# AIM OF THE EXERCISE
Copy out, word for word, the lines of the items from the one containing "At what (x,y)" through the final line, including both.

# INPUT
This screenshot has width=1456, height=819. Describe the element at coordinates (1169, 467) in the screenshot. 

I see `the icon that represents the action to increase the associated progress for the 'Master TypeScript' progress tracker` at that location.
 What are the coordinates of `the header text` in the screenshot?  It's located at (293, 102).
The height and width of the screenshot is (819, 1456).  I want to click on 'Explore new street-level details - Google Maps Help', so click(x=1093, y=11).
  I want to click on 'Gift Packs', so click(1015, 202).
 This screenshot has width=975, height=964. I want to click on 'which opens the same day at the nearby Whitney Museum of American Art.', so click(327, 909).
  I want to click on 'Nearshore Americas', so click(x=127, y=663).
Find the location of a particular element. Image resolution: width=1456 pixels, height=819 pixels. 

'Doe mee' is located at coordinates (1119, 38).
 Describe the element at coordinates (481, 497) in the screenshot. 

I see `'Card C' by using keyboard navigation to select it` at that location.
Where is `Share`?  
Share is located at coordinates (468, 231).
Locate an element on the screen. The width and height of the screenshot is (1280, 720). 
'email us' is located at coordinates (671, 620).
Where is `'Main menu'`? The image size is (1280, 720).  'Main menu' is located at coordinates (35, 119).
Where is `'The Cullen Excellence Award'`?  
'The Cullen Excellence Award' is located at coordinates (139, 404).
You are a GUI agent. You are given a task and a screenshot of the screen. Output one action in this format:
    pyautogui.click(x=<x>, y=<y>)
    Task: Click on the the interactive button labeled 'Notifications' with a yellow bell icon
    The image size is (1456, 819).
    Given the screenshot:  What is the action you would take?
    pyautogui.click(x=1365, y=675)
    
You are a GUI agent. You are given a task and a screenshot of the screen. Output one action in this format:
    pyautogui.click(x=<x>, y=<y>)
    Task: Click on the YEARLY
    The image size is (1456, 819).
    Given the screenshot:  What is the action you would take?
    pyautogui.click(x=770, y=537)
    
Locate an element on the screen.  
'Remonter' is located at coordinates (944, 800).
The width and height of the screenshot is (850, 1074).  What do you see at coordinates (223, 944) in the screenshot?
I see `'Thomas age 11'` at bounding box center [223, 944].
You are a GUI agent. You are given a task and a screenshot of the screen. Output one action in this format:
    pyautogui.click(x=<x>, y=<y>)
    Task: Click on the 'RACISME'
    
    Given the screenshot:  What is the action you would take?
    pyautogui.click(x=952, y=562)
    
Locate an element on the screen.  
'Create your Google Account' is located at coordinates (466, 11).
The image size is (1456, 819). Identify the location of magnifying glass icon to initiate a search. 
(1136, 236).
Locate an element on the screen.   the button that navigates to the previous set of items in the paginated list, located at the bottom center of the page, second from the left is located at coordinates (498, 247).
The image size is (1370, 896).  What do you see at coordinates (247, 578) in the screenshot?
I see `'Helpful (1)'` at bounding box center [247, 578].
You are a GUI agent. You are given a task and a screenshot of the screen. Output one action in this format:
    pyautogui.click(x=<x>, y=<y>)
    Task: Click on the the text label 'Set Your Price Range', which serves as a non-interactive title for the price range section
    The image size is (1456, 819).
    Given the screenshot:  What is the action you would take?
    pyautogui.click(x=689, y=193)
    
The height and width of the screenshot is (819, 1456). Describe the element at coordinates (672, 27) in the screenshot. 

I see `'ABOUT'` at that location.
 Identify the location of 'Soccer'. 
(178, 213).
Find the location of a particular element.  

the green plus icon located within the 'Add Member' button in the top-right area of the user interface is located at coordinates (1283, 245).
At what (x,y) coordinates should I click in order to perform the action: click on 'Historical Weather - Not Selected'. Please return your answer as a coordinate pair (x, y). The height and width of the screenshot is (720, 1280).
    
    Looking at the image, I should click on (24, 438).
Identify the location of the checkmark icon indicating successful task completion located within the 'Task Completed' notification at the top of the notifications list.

# EXPECTED ANSWER
At what (x,y) coordinates should I click in order to perform the action: click on 'Historical Weather - Not Selected'. Please return your answer as a coordinate pair (x, y). The height and width of the screenshot is (720, 1280).
    
    Looking at the image, I should click on (24, 438).
Identify the location of the checkmark icon indicating successful task completion located within the 'Task Completed' notification at the top of the notifications list.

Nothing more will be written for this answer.